## EXERCISE DESCRIPTION
Everything in the listing below should be repeated verbatim, apart from the pictures.

⁂

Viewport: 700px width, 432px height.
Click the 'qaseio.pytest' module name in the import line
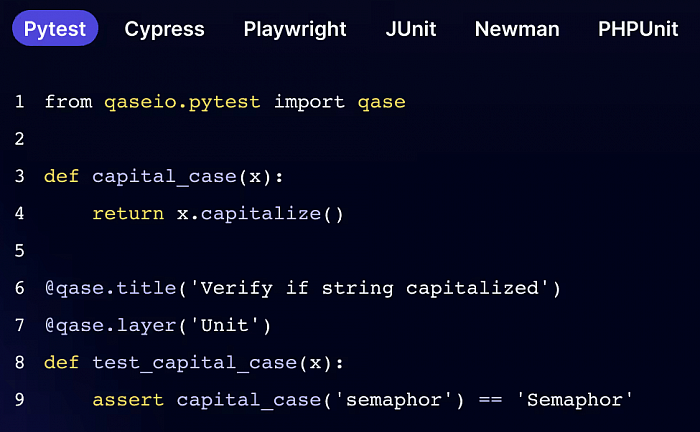pyautogui.click(x=183, y=102)
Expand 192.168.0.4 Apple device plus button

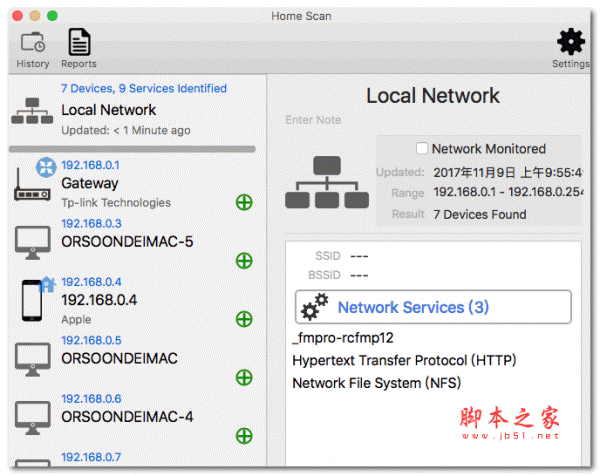click(x=243, y=319)
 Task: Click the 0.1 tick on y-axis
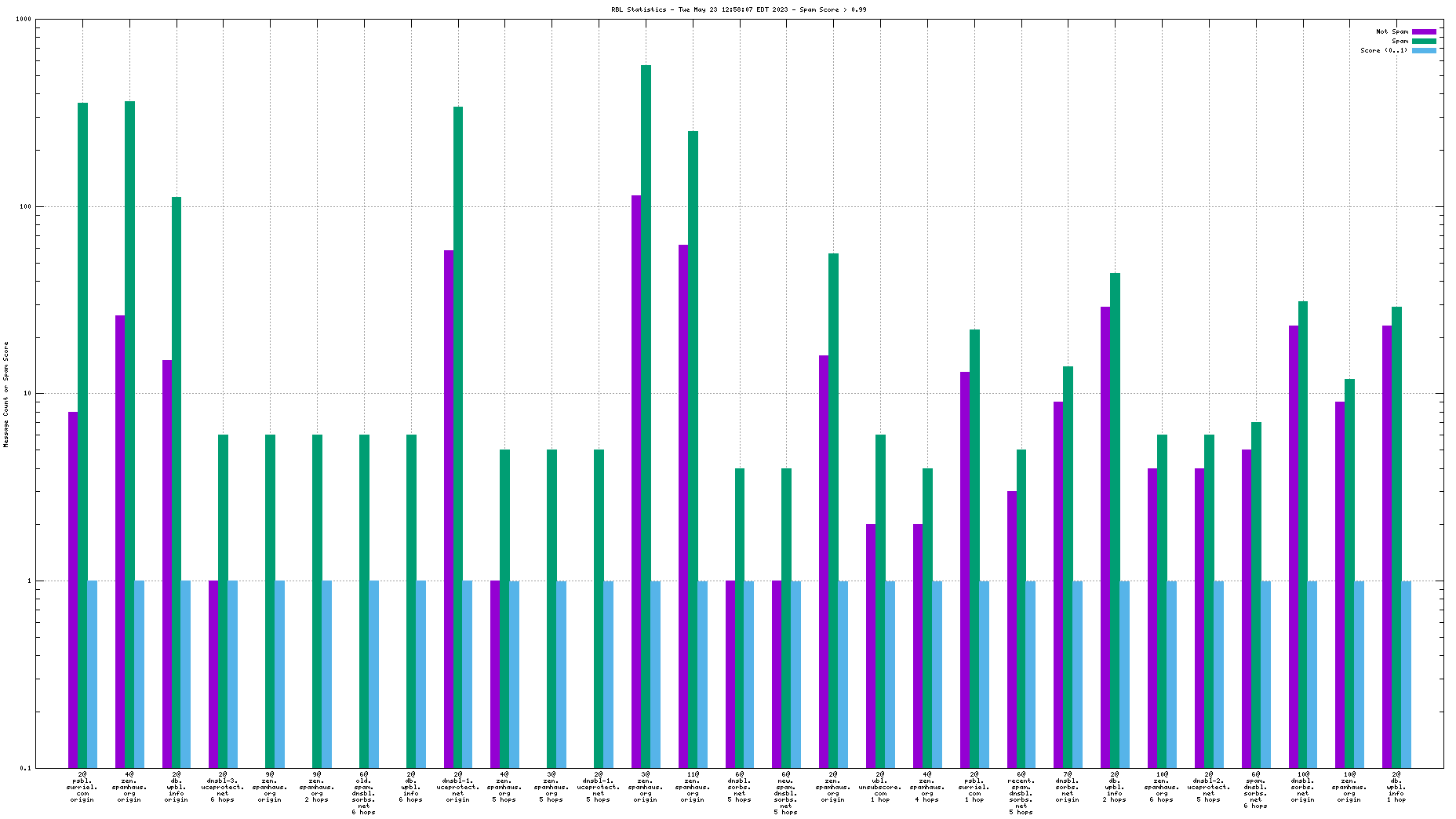pos(25,768)
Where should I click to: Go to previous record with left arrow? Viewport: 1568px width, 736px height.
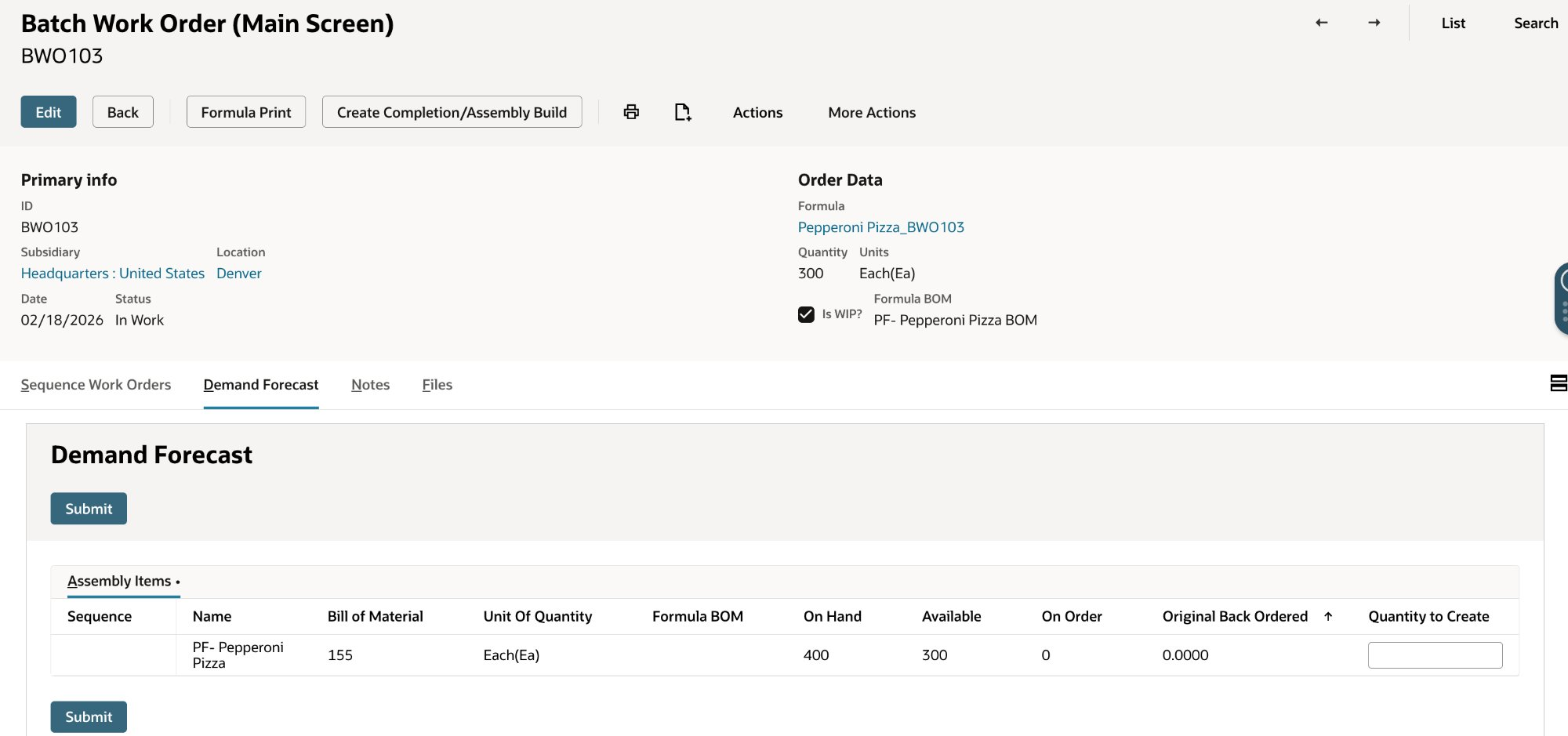click(1322, 23)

⁂

## RESULT OF THE TASK
Viewport: 700px width, 432px height.
Click the 'qaseio.pytest' module name in the import line
pyautogui.click(x=183, y=102)
Expand 192.168.0.4 Apple device plus button

click(x=243, y=319)
 Task: Click the 0.1 tick on y-axis
pos(25,768)
Where should I click to: Go to previous record with left arrow? Viewport: 1568px width, 736px height.
click(1322, 23)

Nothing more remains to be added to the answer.